SOURCE INFORMATION START

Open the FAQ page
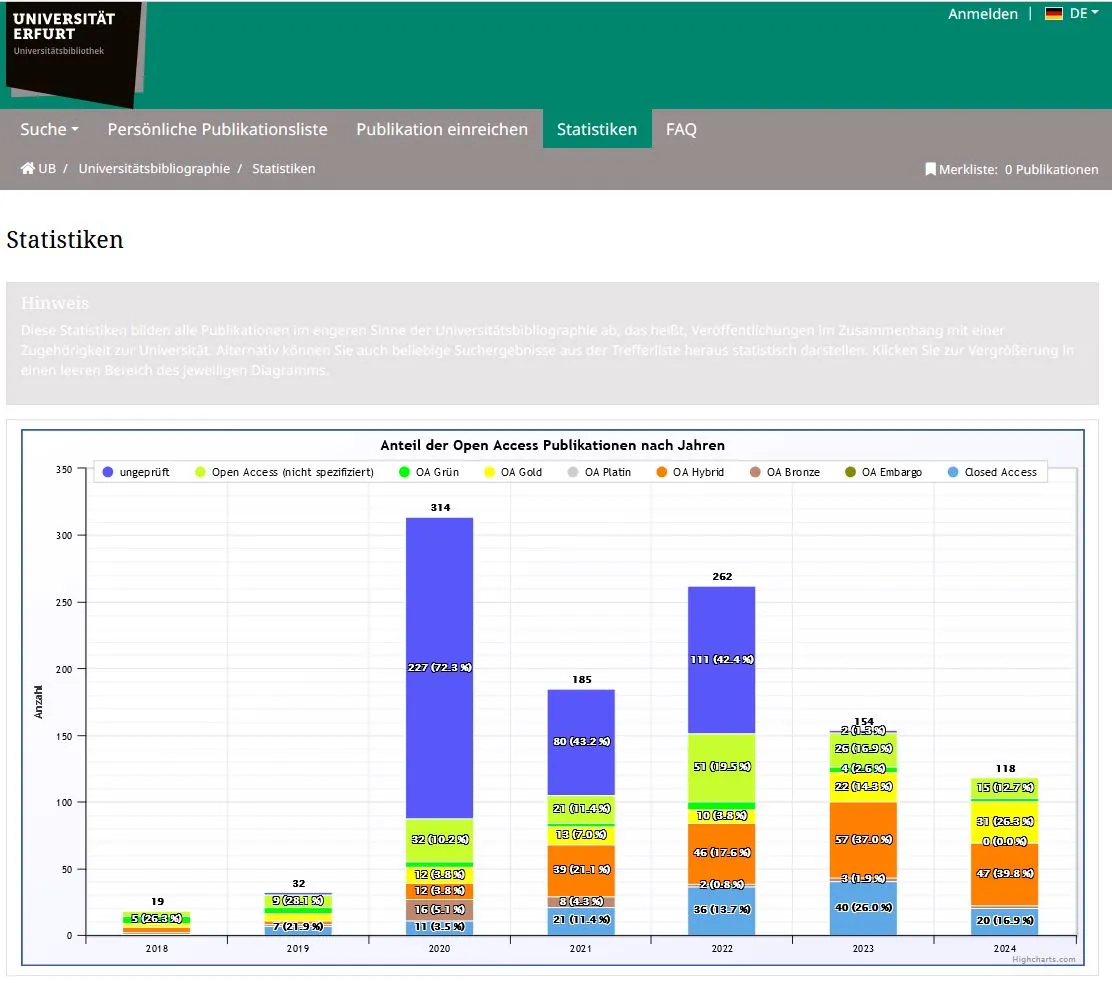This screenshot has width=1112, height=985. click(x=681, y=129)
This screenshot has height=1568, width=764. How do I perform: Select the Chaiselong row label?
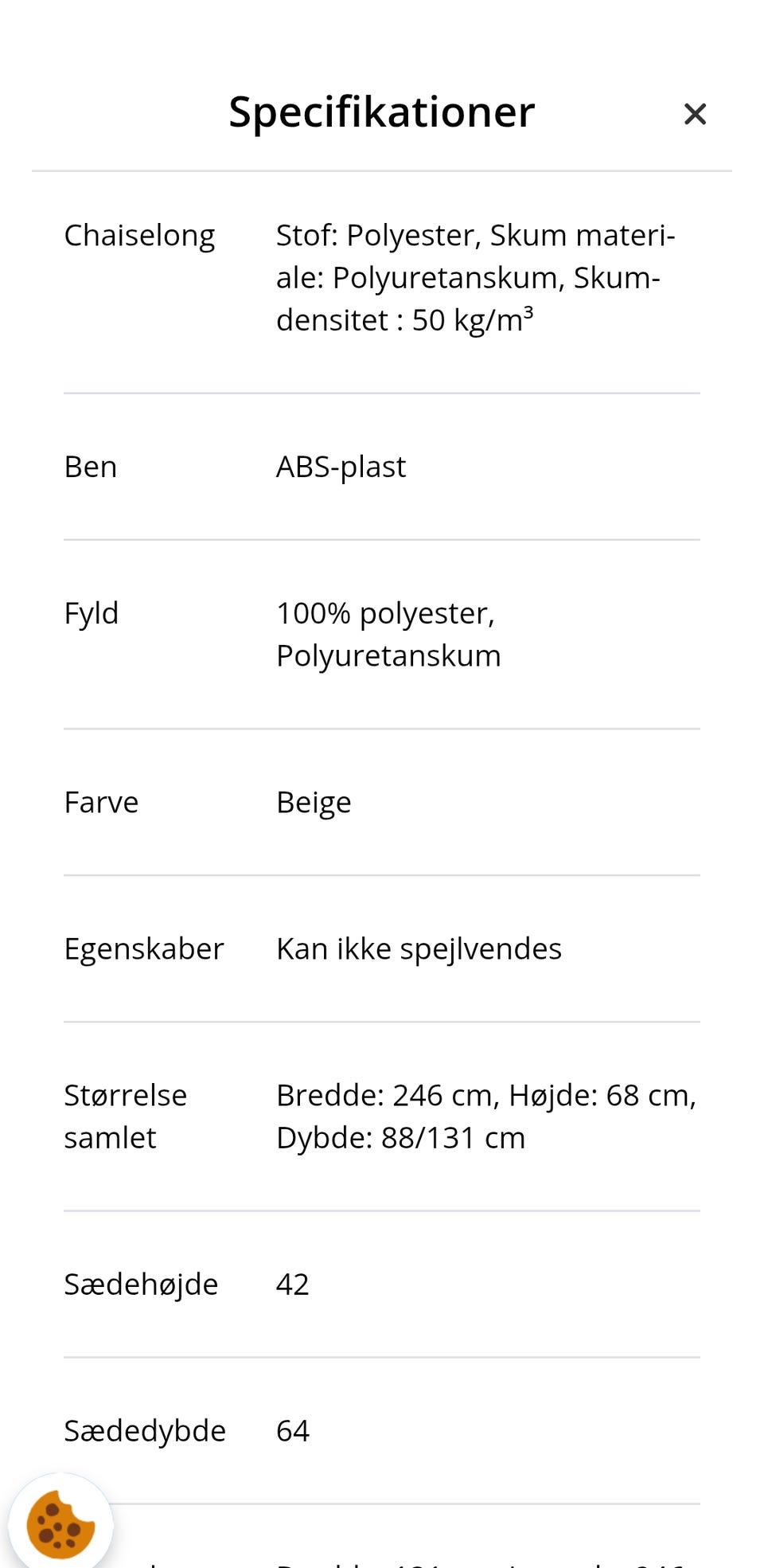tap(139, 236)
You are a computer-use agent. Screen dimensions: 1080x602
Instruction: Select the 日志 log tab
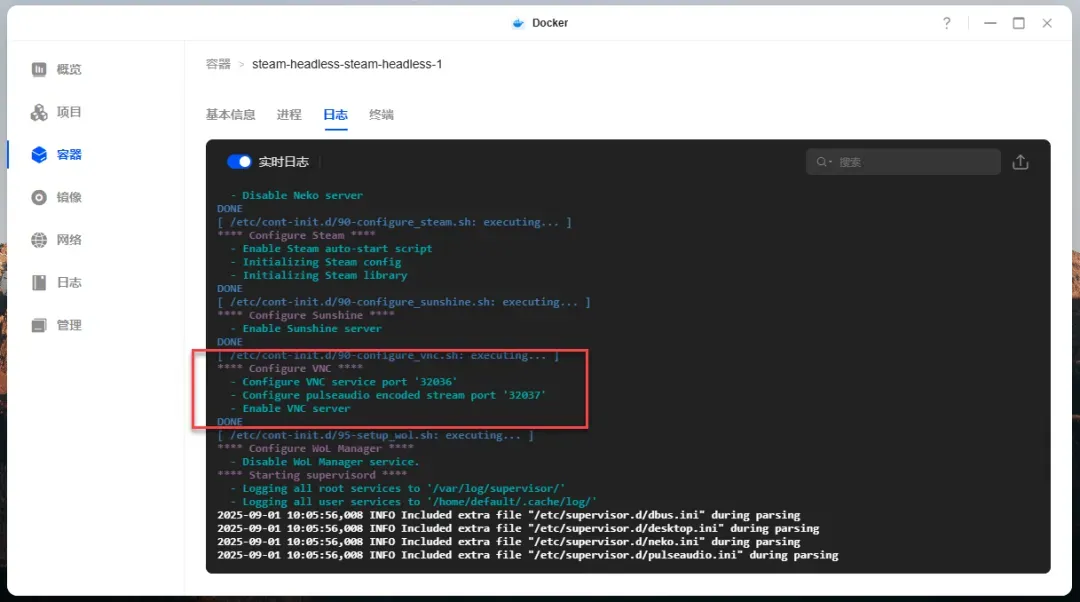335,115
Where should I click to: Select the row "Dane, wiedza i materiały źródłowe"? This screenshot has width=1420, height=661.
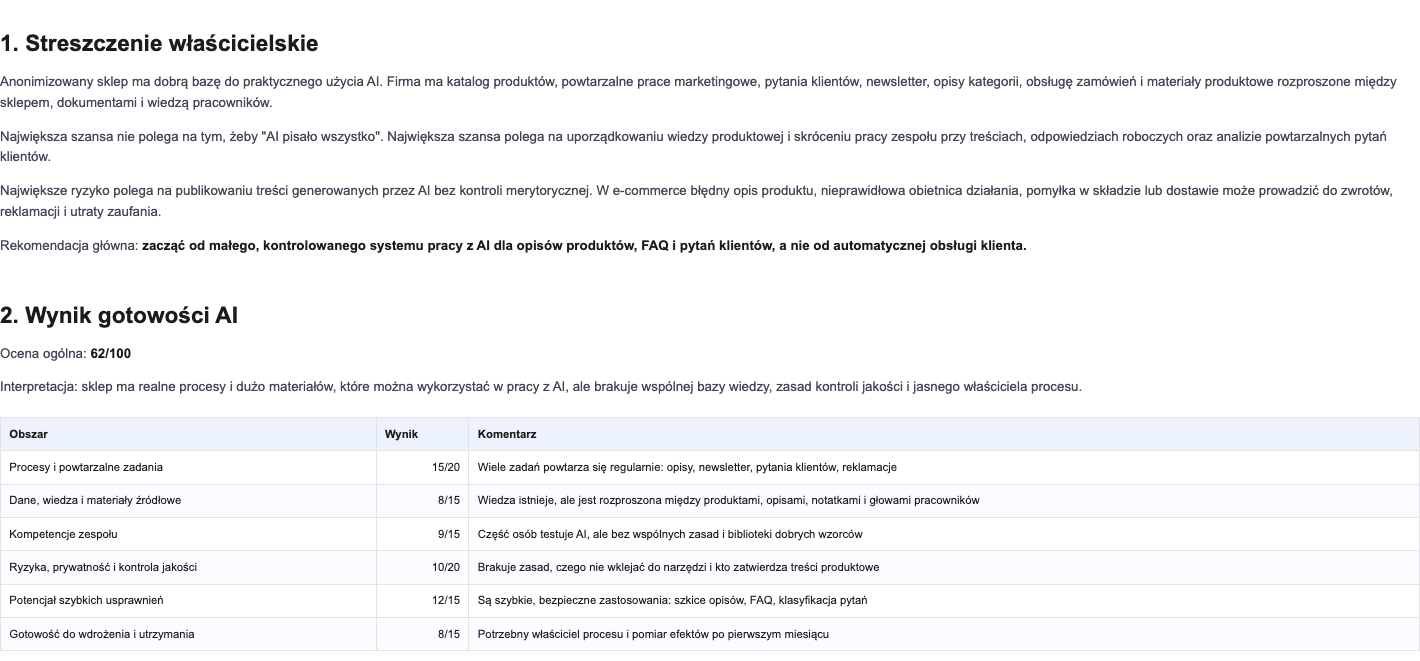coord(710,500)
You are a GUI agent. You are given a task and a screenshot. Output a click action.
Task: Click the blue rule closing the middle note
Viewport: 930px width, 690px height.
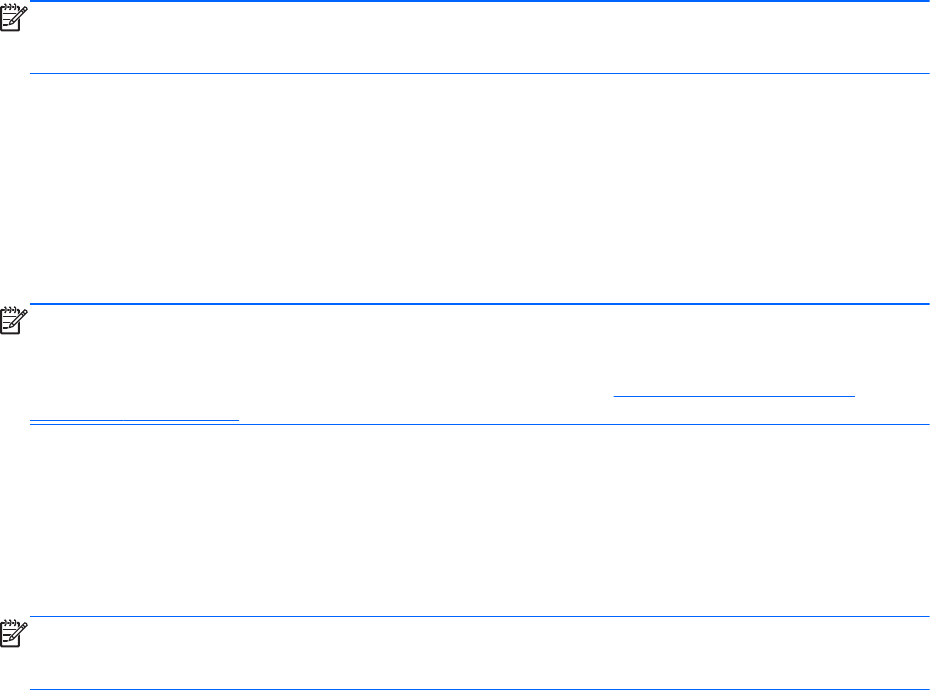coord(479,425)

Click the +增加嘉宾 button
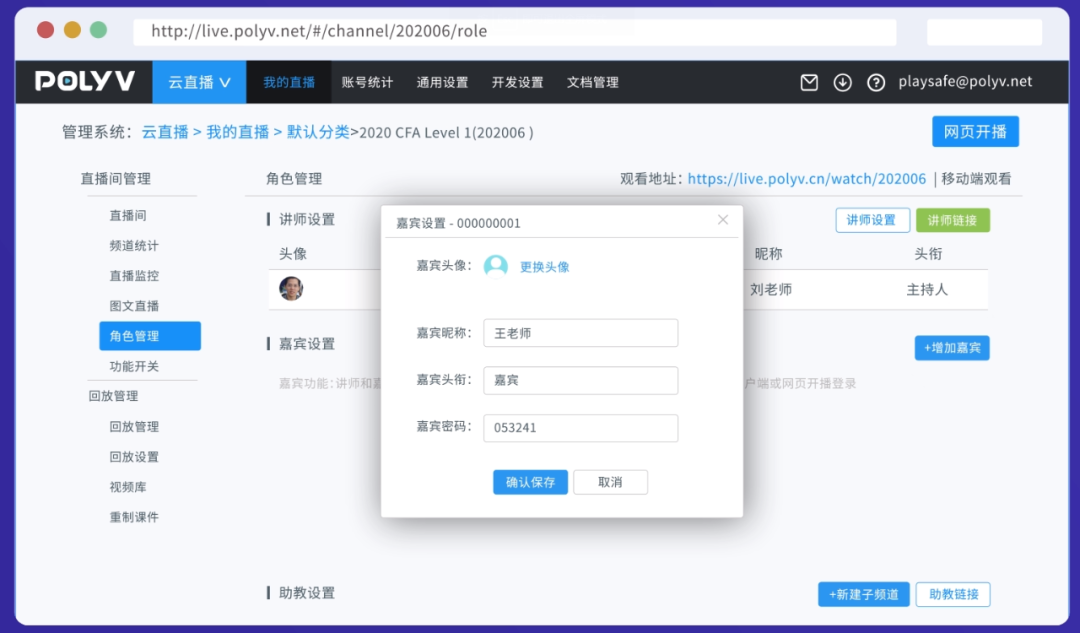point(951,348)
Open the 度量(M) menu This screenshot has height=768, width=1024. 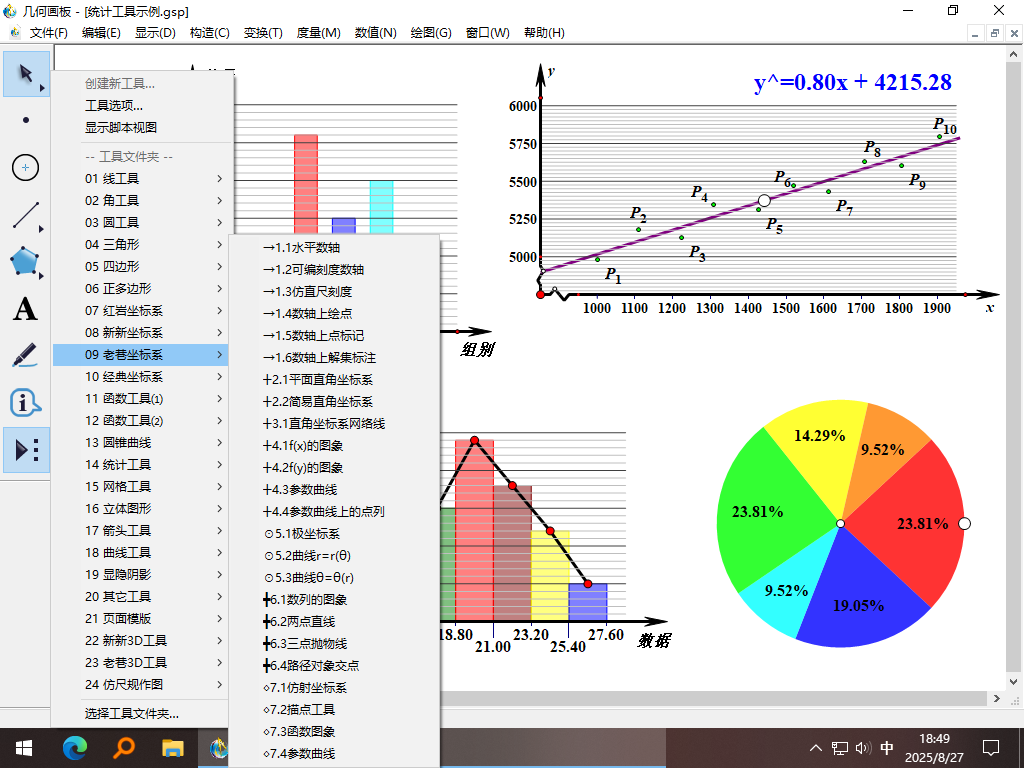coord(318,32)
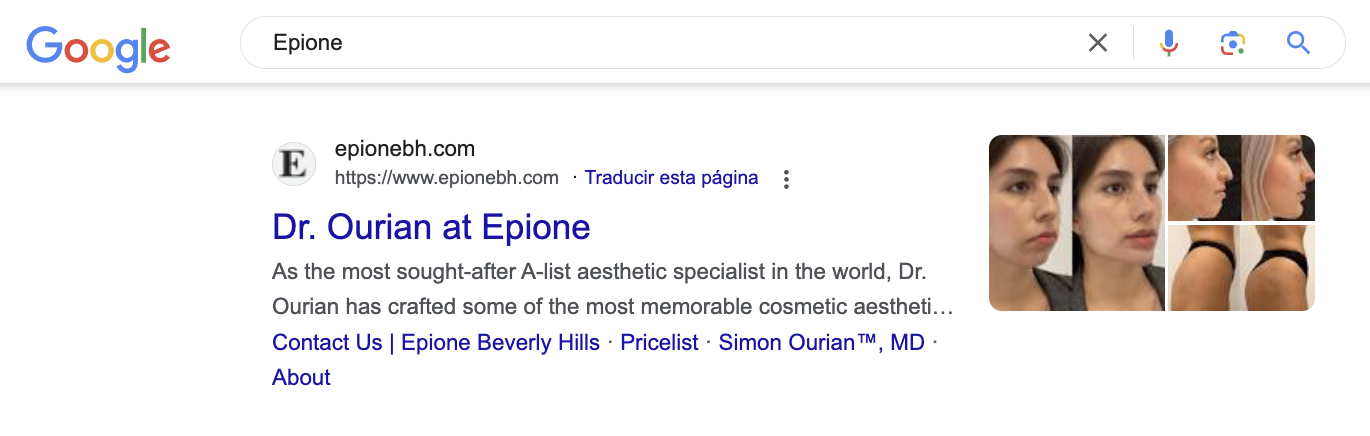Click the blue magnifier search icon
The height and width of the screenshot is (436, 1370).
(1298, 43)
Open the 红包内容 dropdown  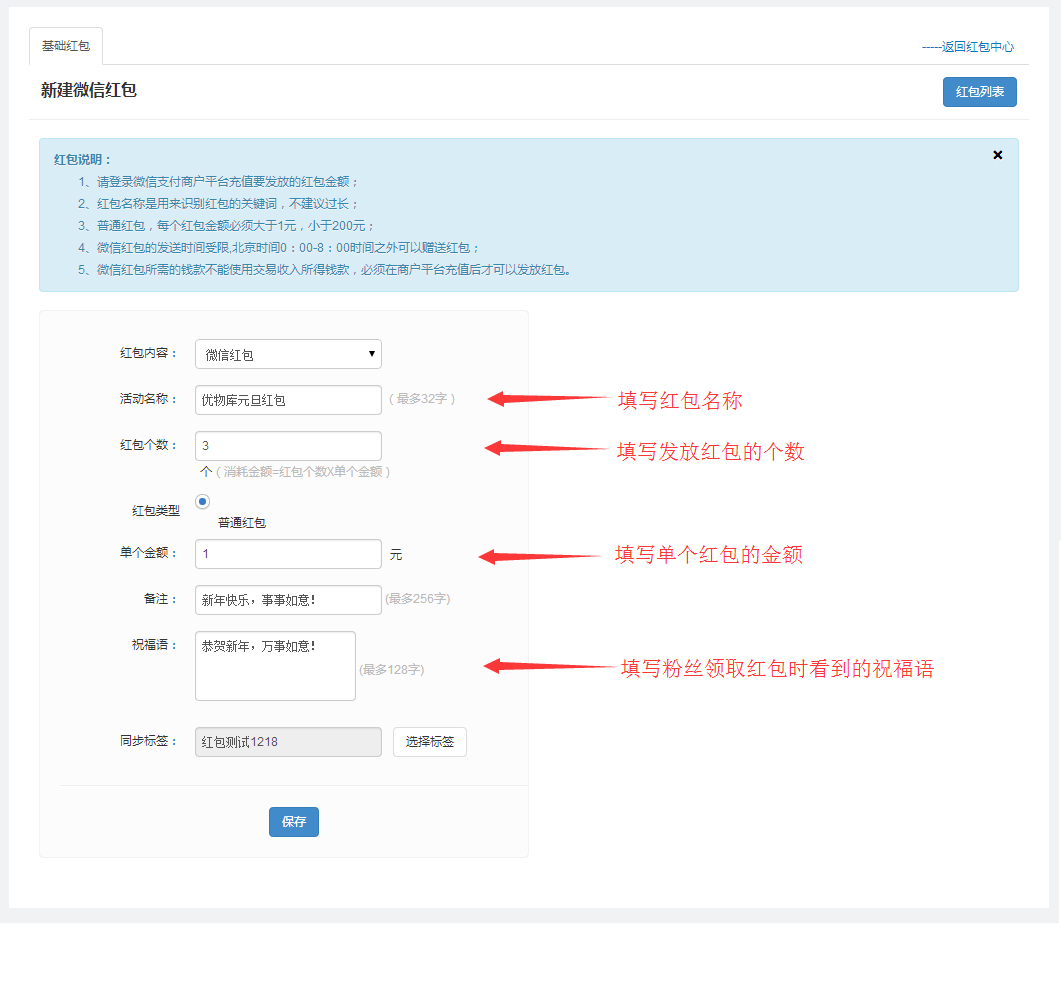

SOURCE INFORMATION END

* [INSTRUCTIONS TO FOLLOW]
What should come back is an exact copy of the lines above from the line with "Instruction: Select the 日志 log tab" to the line with "You are a GUI", both included, minus the pictures.

* [RESPONSE TO THIS TASK]
Instruction: Select the 日志 log tab
335,115
Where should I click to: Select the row "Dane, wiedza i materiały źródłowe"? This screenshot has width=1420, height=661.
coord(710,500)
You are a GUI agent. You are given a task and a screenshot. Output a click action.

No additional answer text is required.